Work to be completed » Reproduce, from the lines below, exactly the stretch that begins at the line containing "Task: Click 本ソリューション" and ends at the line containing "Remove the All Values warehouse tag", both included.

Given information »
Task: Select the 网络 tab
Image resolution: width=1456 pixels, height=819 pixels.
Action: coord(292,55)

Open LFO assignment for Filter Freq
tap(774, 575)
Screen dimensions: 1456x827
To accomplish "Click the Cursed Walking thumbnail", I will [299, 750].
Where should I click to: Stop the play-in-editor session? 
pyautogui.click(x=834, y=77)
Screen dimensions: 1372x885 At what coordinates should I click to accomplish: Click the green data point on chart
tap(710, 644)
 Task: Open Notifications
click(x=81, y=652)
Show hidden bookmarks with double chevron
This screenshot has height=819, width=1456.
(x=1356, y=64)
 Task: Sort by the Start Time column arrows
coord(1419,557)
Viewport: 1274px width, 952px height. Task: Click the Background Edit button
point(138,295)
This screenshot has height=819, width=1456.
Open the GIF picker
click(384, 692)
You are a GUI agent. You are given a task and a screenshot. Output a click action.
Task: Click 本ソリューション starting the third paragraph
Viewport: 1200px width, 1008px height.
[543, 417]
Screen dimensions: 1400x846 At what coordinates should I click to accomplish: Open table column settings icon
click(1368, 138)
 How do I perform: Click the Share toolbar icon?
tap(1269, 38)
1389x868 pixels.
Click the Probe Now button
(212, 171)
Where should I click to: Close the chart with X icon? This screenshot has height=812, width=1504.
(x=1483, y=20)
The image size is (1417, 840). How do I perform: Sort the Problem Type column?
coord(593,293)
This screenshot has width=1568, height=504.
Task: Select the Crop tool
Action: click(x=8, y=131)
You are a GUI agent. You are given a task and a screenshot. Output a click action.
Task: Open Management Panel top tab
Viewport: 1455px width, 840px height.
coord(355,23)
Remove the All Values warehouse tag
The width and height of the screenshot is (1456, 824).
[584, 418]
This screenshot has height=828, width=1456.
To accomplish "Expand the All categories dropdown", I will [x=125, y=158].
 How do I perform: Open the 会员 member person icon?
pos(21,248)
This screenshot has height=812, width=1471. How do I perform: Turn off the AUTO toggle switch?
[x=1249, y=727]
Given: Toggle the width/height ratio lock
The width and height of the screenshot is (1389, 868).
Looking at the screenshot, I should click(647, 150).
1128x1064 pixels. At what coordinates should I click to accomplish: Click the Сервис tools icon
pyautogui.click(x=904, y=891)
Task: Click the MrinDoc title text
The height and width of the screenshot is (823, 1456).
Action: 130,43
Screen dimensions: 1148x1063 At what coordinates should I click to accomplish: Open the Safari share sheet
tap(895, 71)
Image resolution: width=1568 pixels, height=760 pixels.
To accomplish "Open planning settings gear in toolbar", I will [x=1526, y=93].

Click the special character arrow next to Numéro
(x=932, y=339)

Task answer »
Task: Click 本ソリューション starting the third paragraph
Viewport: 1200px width, 1008px height.
[543, 417]
Screen dimensions: 1400x846 At what coordinates should I click to accomplish: Open table column settings icon
click(1368, 138)
 How do I perform: Click the Share toolbar icon?
tap(1269, 38)
1389x868 pixels.
Click the Probe Now button
(212, 171)
Where should I click to: Close the chart with X icon? This screenshot has height=812, width=1504.
(x=1483, y=20)
The image size is (1417, 840). How do I perform: Sort the Problem Type column?
coord(593,293)
This screenshot has width=1568, height=504.
Task: Select the Crop tool
Action: click(x=8, y=131)
You are a GUI agent. You are given a task and a screenshot. Output a click action.
Task: Open Management Panel top tab
Viewport: 1455px width, 840px height.
coord(355,23)
Remove the All Values warehouse tag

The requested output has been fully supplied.